String displacement for mode n=3. Source

Plotting this is straightforward since it is a real-valued function. The time evolution changes the absolute value of the wavefunction. This true in most cases in classical mechanics.

In quantum mechanics, however, we cannot get away with complex values. For eigenfunctions, like the one shown above, the time evolution doesn’t change the absolute value, it only changes the phase. This makes the plot similar above to be insufficient.

Consider the energy eigenfunctions of the quantum version system above, a particle in an infinite box with length L which is given by \psi_n(x,t) = A\sin(n\pi x/L)e^{i\omega_n t}. Here, A is the normalization constant. At time t=0, these are real-valued wavefunctions and plotting them is straightforward. However, time evolution will unavoidably make them complex-valued. Time evolution of an energy eigenfunction will not change most observables, but, once a state is a linear combination, we need to consider plotting in complex space.

A naive, at least in Quantum Mechanics, way to plot wavefunctions is to deal with the real and imaginary parts separately. This is shown below for equal superposition of the first 2 excited states at some instant in time of the form \psi(x,t=t_0) = \sin(3\pi x/L)+i\sin(2\pi x/L).

Plotting real and imaginary parts. Source

Plotting either of them does not give much intuition on the possible observables like position. A better way is to plot two direct observables from the wavefunction, i.e. probability density |\psi|^2 and the phase Arg(\psi). This is shown below.

Separate plot of probability density and phase. Source

This gives us directly the probability density and the phase which are essential physical quantities, unlike the real and imaginary parts. If we let this wavefunction evolve, we will see the beauty of these oscillations in the density.

Having two curves in a single plot is not ideal. Good news is we can incorporate the phase in the density plot by using a colormap. This method was used in the book Visual Quantum Mechanics by Bernd Thaller. The trick is to map the phase to hue (or commonly called color) which is also cyclic, e.g. 0 is mapped to red, 2π/3 to green, π to cyan, 4π/3 to blue, and so on.
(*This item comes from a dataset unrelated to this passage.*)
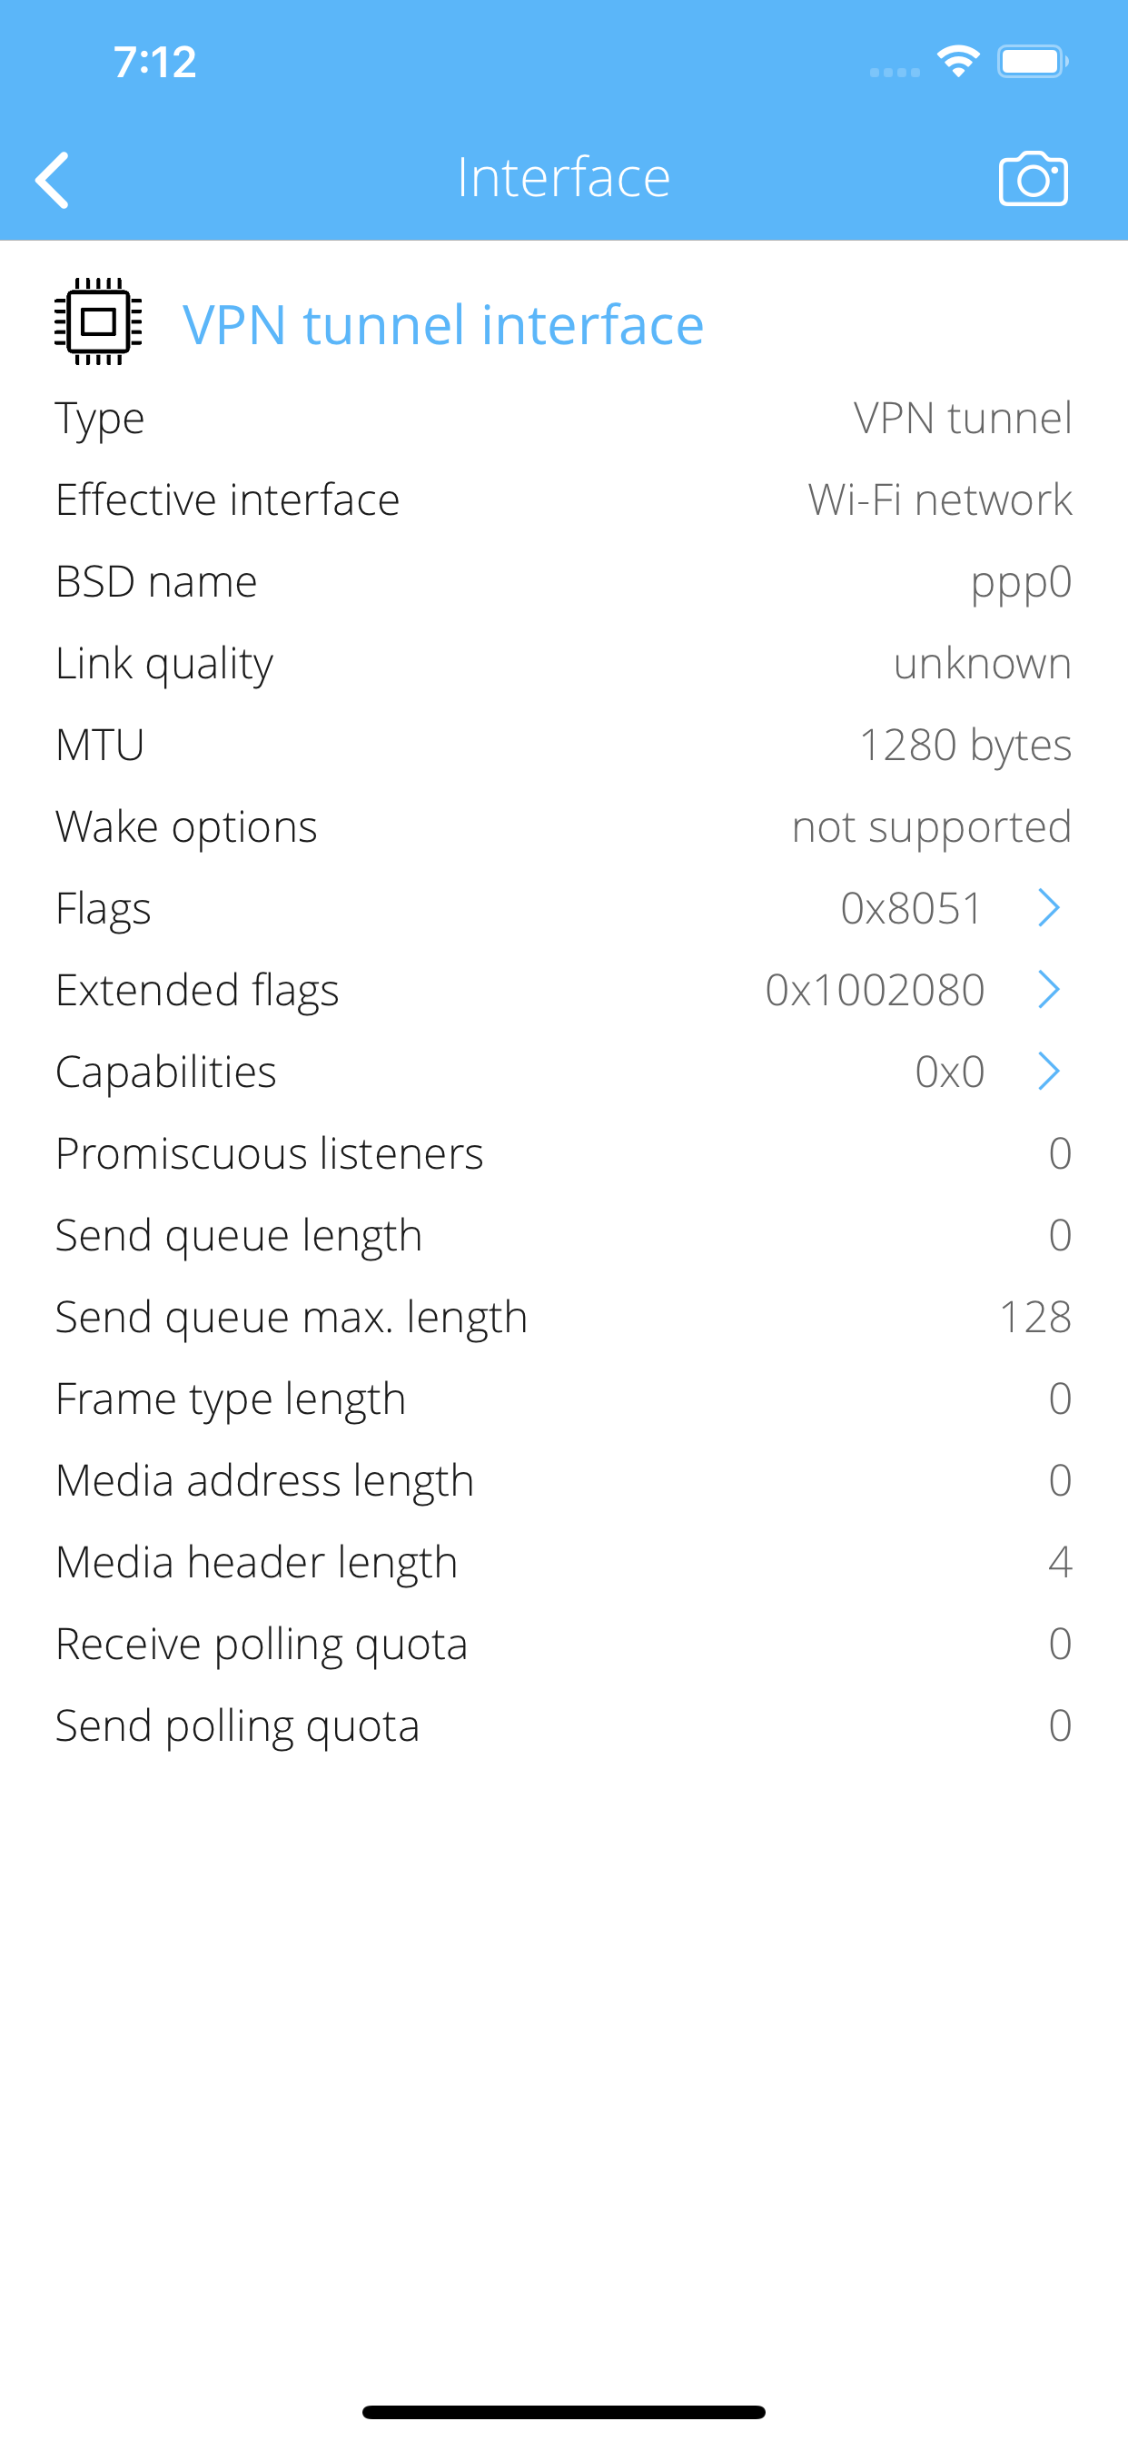Tap the Wi-Fi status icon
The height and width of the screenshot is (2441, 1128).
[956, 61]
We then use it color the fill under the probability density curve as shown below for the same wavefunction.

Probability and phase (colormap) distribution of a wavefunction. Source

To do this plot in Python, I first created the colored image, i.e. plot (imshow) an image (2D array) which has intensity values equal to the phase of the wavefunction using the ‘hsv’ colormap. The second step is to plot a filled function (fill_between) with a white background to cover the upper part of the curve.

There you have it. A plot of a complex-valued wavefunction which shows both the probability density and phase. This can be also extended to 2D wavefunctions. Have fun!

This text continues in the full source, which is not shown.